Six years later, some of the glitter is gone. Years of waiting an encore for that flight have worn away much of the enthusiasm that followed this Exploration Flight Test-1 mission. We were supposed to have seen a new Orion flight two years ago and a mission that would take astronauts around the Moon next year. Instead, Orion is unlikely to fly back into space before 2022, at the earliest.
And as for the first time astronauts will get on board the Orion, who can say? The pitch keeps sliding to the right.
An inefficient process
The Orion spacecraft dates back to 2005, when NASA issued a “request for proposals” to industry with the goal of “developing a new Crew Exploration Vehicle by 2014 that is capable of transporting astronauts beyond low Earth orbit. “. NASA looked to Orion as a building block to get humans to the Moon as part of what became known as the Constellation program. This show was later canceled, but Orion survived.

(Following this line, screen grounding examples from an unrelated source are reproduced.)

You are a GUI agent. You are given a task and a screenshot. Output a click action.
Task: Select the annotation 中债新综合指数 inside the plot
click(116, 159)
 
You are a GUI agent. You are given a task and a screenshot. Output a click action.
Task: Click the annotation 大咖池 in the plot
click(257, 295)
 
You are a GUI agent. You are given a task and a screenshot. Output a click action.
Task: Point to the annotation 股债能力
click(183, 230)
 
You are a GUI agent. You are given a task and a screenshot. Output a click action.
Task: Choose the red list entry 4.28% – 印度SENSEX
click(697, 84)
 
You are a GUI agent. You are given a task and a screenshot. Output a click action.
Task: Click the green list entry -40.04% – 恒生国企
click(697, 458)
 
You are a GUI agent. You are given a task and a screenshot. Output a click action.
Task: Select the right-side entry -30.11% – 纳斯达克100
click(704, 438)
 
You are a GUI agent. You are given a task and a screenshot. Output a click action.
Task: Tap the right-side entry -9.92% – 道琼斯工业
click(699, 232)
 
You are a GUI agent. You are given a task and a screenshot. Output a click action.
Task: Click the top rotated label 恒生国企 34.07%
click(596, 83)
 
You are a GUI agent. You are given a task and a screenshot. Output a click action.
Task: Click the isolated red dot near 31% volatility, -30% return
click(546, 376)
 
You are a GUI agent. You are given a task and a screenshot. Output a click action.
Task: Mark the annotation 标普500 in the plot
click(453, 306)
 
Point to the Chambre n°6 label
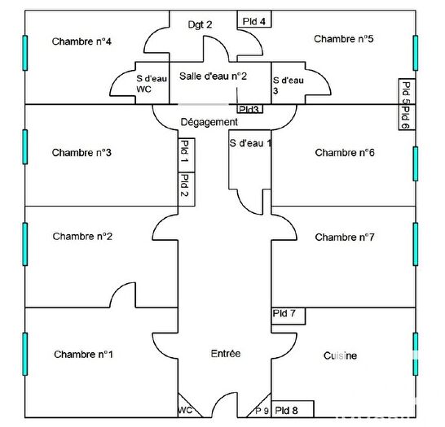tap(344, 152)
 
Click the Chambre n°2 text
tap(82, 237)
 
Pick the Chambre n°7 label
tap(344, 237)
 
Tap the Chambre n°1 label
tap(83, 354)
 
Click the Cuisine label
tap(340, 355)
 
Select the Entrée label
tap(226, 354)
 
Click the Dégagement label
tap(209, 122)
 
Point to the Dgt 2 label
tap(200, 25)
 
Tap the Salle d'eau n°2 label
tap(213, 76)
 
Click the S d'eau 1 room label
tap(250, 143)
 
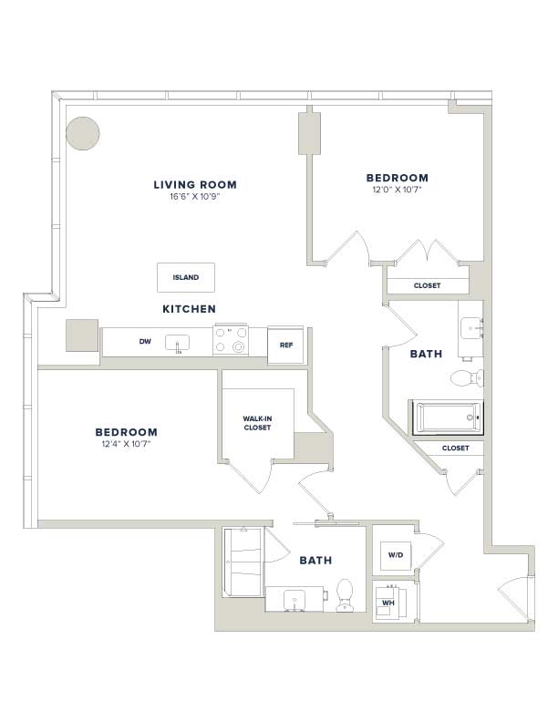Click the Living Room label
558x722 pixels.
195,185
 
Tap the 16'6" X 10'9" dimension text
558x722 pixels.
195,197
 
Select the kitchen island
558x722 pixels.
186,277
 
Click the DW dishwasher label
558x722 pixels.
145,341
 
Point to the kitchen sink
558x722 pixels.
177,343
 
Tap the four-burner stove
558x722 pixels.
231,340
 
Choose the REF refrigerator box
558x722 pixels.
285,345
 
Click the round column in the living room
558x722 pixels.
83,133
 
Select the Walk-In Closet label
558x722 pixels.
257,423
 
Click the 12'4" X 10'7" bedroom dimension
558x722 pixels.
127,444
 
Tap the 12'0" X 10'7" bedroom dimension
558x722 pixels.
398,190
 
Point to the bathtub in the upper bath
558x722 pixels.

Since that time, according to Casey Dreier of The Planetary Society, NASA has spent $ 23.7 billion developing the Orion spacecraft. This does not include the primary costs of the vehicle’s service module, which provides power and propulsion, as it is provided by the European Space Agency.

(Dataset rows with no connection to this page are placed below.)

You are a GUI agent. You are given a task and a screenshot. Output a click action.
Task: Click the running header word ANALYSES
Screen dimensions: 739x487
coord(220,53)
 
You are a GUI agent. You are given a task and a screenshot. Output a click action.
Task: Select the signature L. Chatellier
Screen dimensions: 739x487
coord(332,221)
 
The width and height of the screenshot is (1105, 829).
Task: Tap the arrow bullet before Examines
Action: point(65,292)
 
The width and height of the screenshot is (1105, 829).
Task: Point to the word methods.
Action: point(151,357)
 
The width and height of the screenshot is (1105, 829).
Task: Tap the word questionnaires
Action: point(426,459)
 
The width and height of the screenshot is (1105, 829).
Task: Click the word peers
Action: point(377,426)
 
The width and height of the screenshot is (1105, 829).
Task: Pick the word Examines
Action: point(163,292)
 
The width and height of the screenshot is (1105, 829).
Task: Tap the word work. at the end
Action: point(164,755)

For this money, NASA obtained a basic version of Orion that flew during the Exploration Flight Test-1 mission in 2014. The agency also secured the construction of an Orion capsule, which also does not have a full life support system. to be used during the unmanned Artemis I mission to be flown in 12 to 24 months. So, over its lifetime, and for $ 23.7 billion, the Orion program has produced:
- Development of the Orion spacecraft
- Basic Vehicle Exploration Flight Test-1
- The Orion capsule for another test flight
- Work in capsules for later missions.
Obviously, that is nothing. But it is far from being a lot, even for a large government program. To see how efficiently this money could have been spent in theory, let’s use an extreme example.
SpaceX is generally considered one of the most efficient space companies. Founded in 2002, the company has received funding from NASA, the Department of Defense, and private investors. Throughout its history, we can reliably estimate that SpaceX has spent a total of $ 16 billion to $ 20 billion on all of its spaceflight efforts. Consider what that money has bought:
- Development of the Falcon 1, Falcon 9 and Falcon Heavy rockets
- Development of the Cargo Dragon, Crew Dragon and Cargo Dragon 2 spacecraft
- Merlin, Kestrel and Raptor rocket engine development
- Construction of launch sites at Vandenberg (twice), Kwajalein Atoll, Cape Canaveral and Kennedy Space Center
- 105 successful launches to orbit
- 20 missions to supply the International Space Station, two manned flights
- Development of vertical take-off, vertical landing, rapid reuse for early stages
- Starship and super heavy rockets development program
- Starlink Internet Program (with 955 satellites in orbit, SpaceX is the world’s largest satellite operator)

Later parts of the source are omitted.